# How to compute GCD with a MILP?

How would one formulate a linear optimisation program that computes the Greatest Common Divisor (GCD) of a set of $$n$$ numbers $$\{a_1,...,a_n \}$$?

I can only think of a non linear formulation :

$$\max\; \{ p \}$$ subject to \begin{align*} a_i &= p \cdot q_i \quad &\forall i=1,...,n\\ q_i &\in \mathbb{N} \quad &\forall i=1,...,n\\ p &\in \mathbb{N} \end{align*}

One could linearize the product, but I am wondering if there is a better way to this (with an optimization program).

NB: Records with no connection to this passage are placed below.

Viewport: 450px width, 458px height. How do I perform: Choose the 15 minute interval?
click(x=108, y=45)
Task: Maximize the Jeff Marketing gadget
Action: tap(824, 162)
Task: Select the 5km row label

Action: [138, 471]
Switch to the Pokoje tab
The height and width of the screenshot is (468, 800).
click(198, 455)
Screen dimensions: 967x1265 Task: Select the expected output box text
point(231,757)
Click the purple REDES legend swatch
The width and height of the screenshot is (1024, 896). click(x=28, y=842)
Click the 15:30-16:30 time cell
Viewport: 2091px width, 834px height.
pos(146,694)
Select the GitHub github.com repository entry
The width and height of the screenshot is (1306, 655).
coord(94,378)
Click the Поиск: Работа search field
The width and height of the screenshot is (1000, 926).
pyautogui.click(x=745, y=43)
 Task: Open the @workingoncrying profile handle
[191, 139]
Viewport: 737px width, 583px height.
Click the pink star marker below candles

Let $$m = \min_{i \in \{1,\dots,n\}} a_i$$. For $$p\in\{1,\dots,m\}$$, let binary variable $$z_p$$ indicate whether $$p$$ is the GCD. The problem is to maximize $$\sum_{p=1}^m p\ z_p$$ subject to \begin{align} \sum_{p=1}^m z_p &= 1 \\ (a_i-p\ a_i)(1 - z_p) \le a_i - p\ q_i &\le a_i (1 - z_p) &&\text{for i \in \{1,\dots,n\}} \\ q_i &\in [0,a_i] \cap \mathbb{N} &&\text{for i \in \{1,\dots,n\}}\\ z_p &\in \{0,1\} &&\text{for p \in \{1,\dots,m\}}\\ \end{align}